___ Source

By Michael Murray | TV | April 26, 2010 |

By Michael Murray | TV | April 26, 2010 |


Isabella Rossellini was 28 when she began posing for Vogue Magazine and first entered the North American public eye. This marked the beginning of her modeling career, and by the typical standards of the industry, she was ancient. Normally we’d see some nubile, empty vessel staring out at us from the fashion glossies, somebody just waiting for us to project our fantasies upon them. However, Rossellini—already married to director Martin Scorsese and a child of famous parents—wasn’t some kid new to the world of fashion and celebrity. No, in her we encountered a fully formed woman, somebody who defied external definition and projected her character outward, rather than absorbing whatever the photographer or audience decided to impose upon her. In short, Isabella Rossellini was different from what we were used to.

______
___ Given data

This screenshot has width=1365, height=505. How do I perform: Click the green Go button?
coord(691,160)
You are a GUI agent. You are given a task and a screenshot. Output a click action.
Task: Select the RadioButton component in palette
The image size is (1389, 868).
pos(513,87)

______

→ **Directives**:
• a. Write out the records again, switching "component" to "control" and leaving everything else untouched.
• b. Continue the text on Isabella Rossellini from the point where it stops.

→ **Answers in order**:
• a.
This screenshot has width=1365, height=505. How do I perform: Click the green Go button?
coord(691,160)
You are a GUI agent. You are given a task and a screenshot. Output a click action.
Task: Select the RadioButton control in palette
The image size is (1389, 868).
pos(513,87)

• b.
This unique quality was made abundantly clear in David Lynch’s 1986 film Blue Velvet. For a mainstream, commercial release the movie was an astonishing and dislocating mind fuck. Lynch led the audience, who never knew if they were watching a comedy or a horror movie, through an artfully constructed world where in a flash, revulsion could burst froth from attraction, just like a switchblade snapping open. It was through this surreal landscape that Isabella Rossellini, who had very little acting experience, played Dorothy Vallens, the mysterious nightclub singer around whom the plot orbited.



To classify her performance as brave and uninhibited would be an understatement. Her character was humiliated, beaten, and stripped naked, which was hardly what anybody was expecting to see happen to the elegant and self-possessed daughter of Ingrid Bergman.



Bergman, of course, was Ilsa in Casablanca, and as such she’s existed as a romantic ideal for generations. A platonic ideal, she seemed to radiate a purity that was practically sexless. She seemed above the physical, a holy idea rather than an earth-bound creature with bodily functions and carnal desires, and that her daughter would play against this dignified and refined inheritance was entirely startling.

In the 25 years since the shock of Blue Velvet, Rossellini has continued to follow a slightly eccentric and unexpected path. Never chasing fame or fortune, she seemed to choose to participate in projects that suited her artistic and intellectual interests, rather than ones that would propel her celebrity. The most recent of these ventures is Seduce Me, which debuted on the Sundance Channel website on Tuesday, and will move to television next month.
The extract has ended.